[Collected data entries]

===============

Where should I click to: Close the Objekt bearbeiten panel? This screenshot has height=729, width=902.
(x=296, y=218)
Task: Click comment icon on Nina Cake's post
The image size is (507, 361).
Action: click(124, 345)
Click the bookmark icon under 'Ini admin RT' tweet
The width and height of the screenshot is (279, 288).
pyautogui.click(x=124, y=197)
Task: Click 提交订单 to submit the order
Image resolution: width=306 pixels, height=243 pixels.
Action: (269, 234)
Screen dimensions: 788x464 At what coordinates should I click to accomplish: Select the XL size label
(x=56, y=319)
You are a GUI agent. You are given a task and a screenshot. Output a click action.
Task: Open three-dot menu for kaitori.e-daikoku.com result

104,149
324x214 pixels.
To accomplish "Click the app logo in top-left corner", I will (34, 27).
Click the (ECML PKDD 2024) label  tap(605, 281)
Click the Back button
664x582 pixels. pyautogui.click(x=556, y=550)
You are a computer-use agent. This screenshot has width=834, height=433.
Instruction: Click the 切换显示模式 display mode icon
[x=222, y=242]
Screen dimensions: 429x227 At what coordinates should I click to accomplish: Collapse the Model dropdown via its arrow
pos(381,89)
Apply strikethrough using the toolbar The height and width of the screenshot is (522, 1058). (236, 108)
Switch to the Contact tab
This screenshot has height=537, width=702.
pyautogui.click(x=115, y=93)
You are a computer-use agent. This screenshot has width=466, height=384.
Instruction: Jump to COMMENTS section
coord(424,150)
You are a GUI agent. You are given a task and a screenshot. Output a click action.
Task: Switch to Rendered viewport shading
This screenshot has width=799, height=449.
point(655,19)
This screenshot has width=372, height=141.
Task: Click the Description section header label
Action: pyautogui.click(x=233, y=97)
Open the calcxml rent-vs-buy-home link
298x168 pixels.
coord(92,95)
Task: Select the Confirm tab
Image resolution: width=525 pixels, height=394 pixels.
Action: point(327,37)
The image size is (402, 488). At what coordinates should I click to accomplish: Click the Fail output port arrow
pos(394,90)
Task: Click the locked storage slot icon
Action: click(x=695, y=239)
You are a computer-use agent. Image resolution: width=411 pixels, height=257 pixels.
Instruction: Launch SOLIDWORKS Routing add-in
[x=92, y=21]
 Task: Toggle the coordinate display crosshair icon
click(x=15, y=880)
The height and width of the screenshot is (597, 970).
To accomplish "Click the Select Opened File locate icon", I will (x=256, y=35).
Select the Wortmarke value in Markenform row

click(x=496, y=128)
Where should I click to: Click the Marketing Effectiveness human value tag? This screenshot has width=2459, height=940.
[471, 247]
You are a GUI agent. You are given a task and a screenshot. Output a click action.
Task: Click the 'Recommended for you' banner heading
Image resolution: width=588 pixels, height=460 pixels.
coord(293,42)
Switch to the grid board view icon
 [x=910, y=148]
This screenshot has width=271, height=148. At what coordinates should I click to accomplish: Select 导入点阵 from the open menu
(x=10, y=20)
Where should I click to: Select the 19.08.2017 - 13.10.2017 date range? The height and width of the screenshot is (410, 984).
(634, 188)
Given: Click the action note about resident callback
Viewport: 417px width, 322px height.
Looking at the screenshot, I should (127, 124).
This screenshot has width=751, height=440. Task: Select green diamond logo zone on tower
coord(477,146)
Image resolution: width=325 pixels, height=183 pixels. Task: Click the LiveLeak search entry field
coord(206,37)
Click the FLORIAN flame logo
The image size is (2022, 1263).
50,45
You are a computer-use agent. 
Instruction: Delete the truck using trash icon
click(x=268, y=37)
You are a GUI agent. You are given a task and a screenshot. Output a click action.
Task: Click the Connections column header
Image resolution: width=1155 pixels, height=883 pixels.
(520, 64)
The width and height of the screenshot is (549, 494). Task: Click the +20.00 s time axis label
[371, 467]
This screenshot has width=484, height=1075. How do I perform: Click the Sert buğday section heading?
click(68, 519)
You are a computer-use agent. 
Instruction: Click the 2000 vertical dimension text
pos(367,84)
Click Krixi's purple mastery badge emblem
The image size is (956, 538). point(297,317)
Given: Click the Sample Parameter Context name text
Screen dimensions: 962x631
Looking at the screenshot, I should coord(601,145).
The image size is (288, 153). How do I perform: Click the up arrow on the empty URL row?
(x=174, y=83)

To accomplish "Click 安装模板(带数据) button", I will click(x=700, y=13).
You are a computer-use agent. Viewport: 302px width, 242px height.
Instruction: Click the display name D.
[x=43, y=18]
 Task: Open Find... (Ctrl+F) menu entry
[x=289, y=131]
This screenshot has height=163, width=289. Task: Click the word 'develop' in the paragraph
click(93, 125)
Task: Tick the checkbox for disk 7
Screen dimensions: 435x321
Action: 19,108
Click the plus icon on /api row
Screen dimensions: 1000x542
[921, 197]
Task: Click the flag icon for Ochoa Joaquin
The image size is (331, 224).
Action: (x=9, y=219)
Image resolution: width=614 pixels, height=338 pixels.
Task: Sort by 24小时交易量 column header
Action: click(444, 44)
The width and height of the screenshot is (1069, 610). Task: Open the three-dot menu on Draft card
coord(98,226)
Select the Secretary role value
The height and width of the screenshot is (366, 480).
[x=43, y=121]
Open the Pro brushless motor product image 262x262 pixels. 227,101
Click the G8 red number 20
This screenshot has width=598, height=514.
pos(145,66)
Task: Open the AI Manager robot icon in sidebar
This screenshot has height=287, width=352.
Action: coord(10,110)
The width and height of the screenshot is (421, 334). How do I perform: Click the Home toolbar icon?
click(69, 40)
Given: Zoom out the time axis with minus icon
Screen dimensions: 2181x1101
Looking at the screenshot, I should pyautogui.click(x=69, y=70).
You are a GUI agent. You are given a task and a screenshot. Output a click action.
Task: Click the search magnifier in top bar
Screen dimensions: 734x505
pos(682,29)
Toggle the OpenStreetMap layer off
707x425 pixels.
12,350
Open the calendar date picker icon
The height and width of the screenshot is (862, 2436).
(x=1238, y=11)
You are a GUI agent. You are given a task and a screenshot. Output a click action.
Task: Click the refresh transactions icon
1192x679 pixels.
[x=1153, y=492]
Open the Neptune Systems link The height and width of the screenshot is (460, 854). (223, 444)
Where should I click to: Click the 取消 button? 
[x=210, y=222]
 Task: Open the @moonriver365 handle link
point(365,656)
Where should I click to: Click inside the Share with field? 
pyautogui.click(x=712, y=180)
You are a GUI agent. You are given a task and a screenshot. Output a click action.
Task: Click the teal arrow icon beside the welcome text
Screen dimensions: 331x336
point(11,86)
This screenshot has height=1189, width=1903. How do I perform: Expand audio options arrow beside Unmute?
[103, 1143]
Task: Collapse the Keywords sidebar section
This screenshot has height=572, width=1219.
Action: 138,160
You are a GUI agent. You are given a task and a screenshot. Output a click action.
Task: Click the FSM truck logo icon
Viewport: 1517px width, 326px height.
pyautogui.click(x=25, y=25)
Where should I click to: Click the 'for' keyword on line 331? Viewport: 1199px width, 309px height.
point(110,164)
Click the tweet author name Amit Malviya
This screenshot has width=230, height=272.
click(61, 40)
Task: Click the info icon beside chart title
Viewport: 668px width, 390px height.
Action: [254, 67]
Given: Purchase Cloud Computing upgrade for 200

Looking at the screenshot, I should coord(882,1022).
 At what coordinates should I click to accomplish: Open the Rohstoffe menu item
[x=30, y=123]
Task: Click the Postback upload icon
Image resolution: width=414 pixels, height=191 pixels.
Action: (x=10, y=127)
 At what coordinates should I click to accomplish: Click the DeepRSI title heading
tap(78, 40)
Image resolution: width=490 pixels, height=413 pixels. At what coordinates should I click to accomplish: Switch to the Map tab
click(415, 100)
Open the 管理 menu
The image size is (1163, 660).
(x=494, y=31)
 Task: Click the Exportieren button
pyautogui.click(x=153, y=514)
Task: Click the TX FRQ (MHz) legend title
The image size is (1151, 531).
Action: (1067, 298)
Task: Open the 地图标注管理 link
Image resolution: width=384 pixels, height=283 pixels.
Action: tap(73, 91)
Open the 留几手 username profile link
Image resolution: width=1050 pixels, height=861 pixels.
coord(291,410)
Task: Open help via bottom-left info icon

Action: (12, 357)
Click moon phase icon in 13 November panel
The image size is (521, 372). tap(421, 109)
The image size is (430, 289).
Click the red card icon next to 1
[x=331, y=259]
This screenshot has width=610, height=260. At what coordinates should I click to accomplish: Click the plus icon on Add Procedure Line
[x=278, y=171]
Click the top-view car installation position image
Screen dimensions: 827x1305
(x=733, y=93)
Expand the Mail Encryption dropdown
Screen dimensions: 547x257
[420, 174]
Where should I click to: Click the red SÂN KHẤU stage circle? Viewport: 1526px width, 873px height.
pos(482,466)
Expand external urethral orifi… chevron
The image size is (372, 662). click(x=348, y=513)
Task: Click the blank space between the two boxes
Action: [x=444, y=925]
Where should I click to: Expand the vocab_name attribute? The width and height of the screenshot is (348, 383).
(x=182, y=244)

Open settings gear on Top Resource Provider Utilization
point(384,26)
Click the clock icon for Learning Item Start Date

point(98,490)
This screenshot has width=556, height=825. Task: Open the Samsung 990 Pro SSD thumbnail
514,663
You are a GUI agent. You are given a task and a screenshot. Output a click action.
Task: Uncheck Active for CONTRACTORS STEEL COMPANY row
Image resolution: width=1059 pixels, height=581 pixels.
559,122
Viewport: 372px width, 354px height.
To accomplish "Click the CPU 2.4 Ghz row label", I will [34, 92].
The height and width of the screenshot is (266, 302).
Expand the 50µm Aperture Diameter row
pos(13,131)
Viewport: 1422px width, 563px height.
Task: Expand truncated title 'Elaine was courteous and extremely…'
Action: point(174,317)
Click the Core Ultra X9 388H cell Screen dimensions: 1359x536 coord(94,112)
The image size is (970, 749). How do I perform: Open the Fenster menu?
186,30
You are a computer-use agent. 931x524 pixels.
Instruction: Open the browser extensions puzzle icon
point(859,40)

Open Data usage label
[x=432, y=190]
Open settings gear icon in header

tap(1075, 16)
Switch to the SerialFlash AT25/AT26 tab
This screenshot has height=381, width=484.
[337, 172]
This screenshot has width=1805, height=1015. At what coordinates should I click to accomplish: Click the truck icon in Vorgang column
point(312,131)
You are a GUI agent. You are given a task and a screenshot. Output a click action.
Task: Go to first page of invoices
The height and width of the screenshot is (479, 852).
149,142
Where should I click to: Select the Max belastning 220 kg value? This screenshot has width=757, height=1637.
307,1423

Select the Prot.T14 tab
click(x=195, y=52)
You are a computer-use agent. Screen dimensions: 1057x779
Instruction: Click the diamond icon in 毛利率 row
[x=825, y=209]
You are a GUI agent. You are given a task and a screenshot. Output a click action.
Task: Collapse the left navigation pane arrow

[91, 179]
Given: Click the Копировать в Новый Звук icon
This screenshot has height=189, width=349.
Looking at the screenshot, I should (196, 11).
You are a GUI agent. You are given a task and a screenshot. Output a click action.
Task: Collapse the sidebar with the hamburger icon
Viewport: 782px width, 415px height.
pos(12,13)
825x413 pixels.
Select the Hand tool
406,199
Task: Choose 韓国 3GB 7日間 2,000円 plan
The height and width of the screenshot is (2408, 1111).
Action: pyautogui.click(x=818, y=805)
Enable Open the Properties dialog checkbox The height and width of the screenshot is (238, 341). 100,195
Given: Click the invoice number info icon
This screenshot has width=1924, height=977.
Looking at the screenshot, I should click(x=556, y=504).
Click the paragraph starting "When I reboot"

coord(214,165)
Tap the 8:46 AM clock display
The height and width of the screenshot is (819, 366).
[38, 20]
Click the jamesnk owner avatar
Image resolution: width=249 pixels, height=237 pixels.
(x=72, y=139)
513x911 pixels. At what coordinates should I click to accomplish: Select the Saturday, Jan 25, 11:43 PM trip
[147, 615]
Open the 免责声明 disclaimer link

===============

Taking the records above, retype every line from the one with "Image resolution: width=306" down to the one with "has width=834, height=433.", exactly and with nothing else.

▸ **Task answer**
Image resolution: width=306 pixels, height=243 pixels.
Action: (269, 234)
Screen dimensions: 788x464 At what coordinates should I click to accomplish: Select the XL size label
(x=56, y=319)
You are a GUI agent. You are given a task and a screenshot. Output a click action.
Task: Open three-dot menu for kaitori.e-daikoku.com result

104,149
324x214 pixels.
To accomplish "Click the app logo in top-left corner", I will (34, 27).
Click the (ECML PKDD 2024) label  tap(605, 281)
Click the Back button
664x582 pixels. pyautogui.click(x=556, y=550)
You are a computer-use agent. This screenshot has width=834, height=433.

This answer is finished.